San Diego County contains a significant amount of green space, including Cleveland National Forest, Anza-Borrego Desert State Park, and Cyumaca Rancho State Park. However, most of this green space is contained outside of densely packed western portion of the County, within which there exists much variation in accessibility to green space by race and income. For example, northern neighborhoods are significantly closer to Mission Trails Park, which would require several bus stops and take up more time for working-class residents of southern areas. For those that desire to get to green space and do not have it in their own community, extensive planning and cars are often required to access the aforementioned parks in the less densely packed areas of the County.
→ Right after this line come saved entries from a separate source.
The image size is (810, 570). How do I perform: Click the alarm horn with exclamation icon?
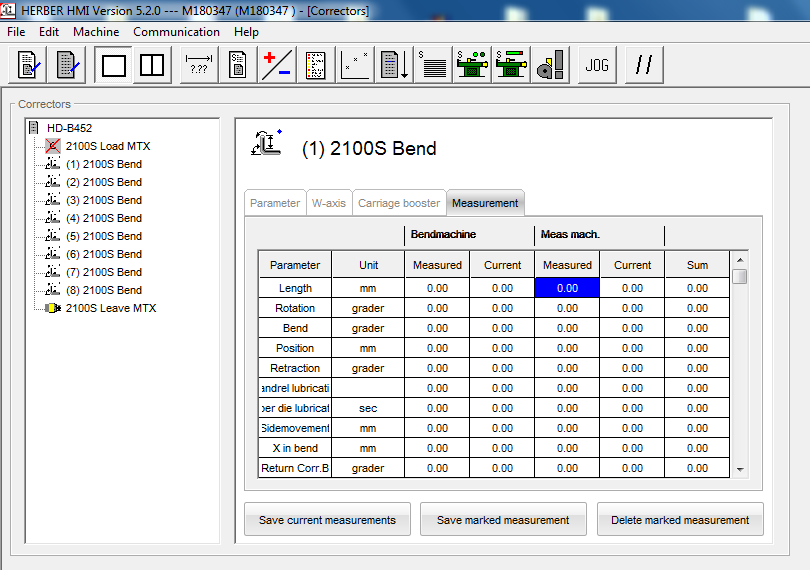tap(549, 66)
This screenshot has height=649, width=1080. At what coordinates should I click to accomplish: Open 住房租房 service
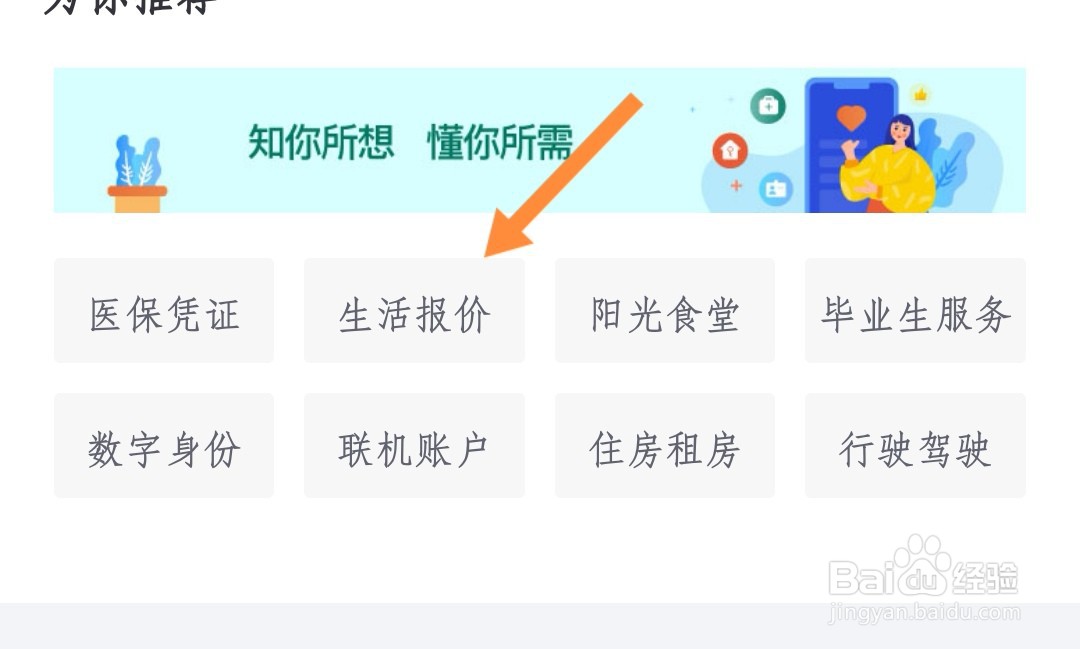tap(665, 446)
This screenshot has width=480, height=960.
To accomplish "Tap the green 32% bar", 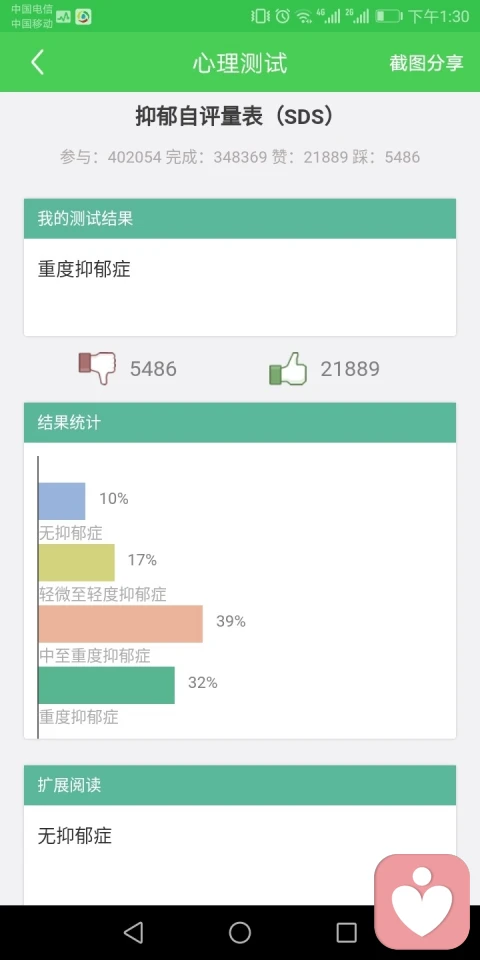I will point(107,685).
13 of San Diego's 18 incorporated cities are considered "park poor," meaning they provide fewer than 3 acres of park per 1,000 residents. 3 of the remaining 5 provide just above this, at roughly 3 acres per 1,000 residents. The Cities of San Diego and Encinitas are the only 2 of these 18 cities that offer much more than 3 acres per 1,000 residents: 32.5 and 31, respectively. The City of San Diego has many tourist attractions that increase its open space, such as SeaWorld and the San Diego Zoo. Encinitas is significantly more white than San Diego County on average: 78.8% vs. 48.5%.

San Diego's beaches, like all beaches in California, are public, meaning all citizens can enter without having to show proof of ownership. Nonetheless, 6 of the 8 beach communities in San Diego are significantly (at least 20% more) whiter and wealthier than county averages, and those who live away from the beaches need cars in order to access them. This results in unequal accessibility because many residents of San Diego cannot afford cars. However, both Imperial Beach and Oceanside are disproportionately Latino.

San Diego's mountains and forests, despite presenting a wide array of recreational advantages, are far away from urban centers and cannot be readily accessed through public transportation, making it difficult for residents without cars who are working full-time to access them. They include the Laguna Mountains, Cuyamaca Mountains, and Palomar Mountains, as well as the Cleveland National Forest.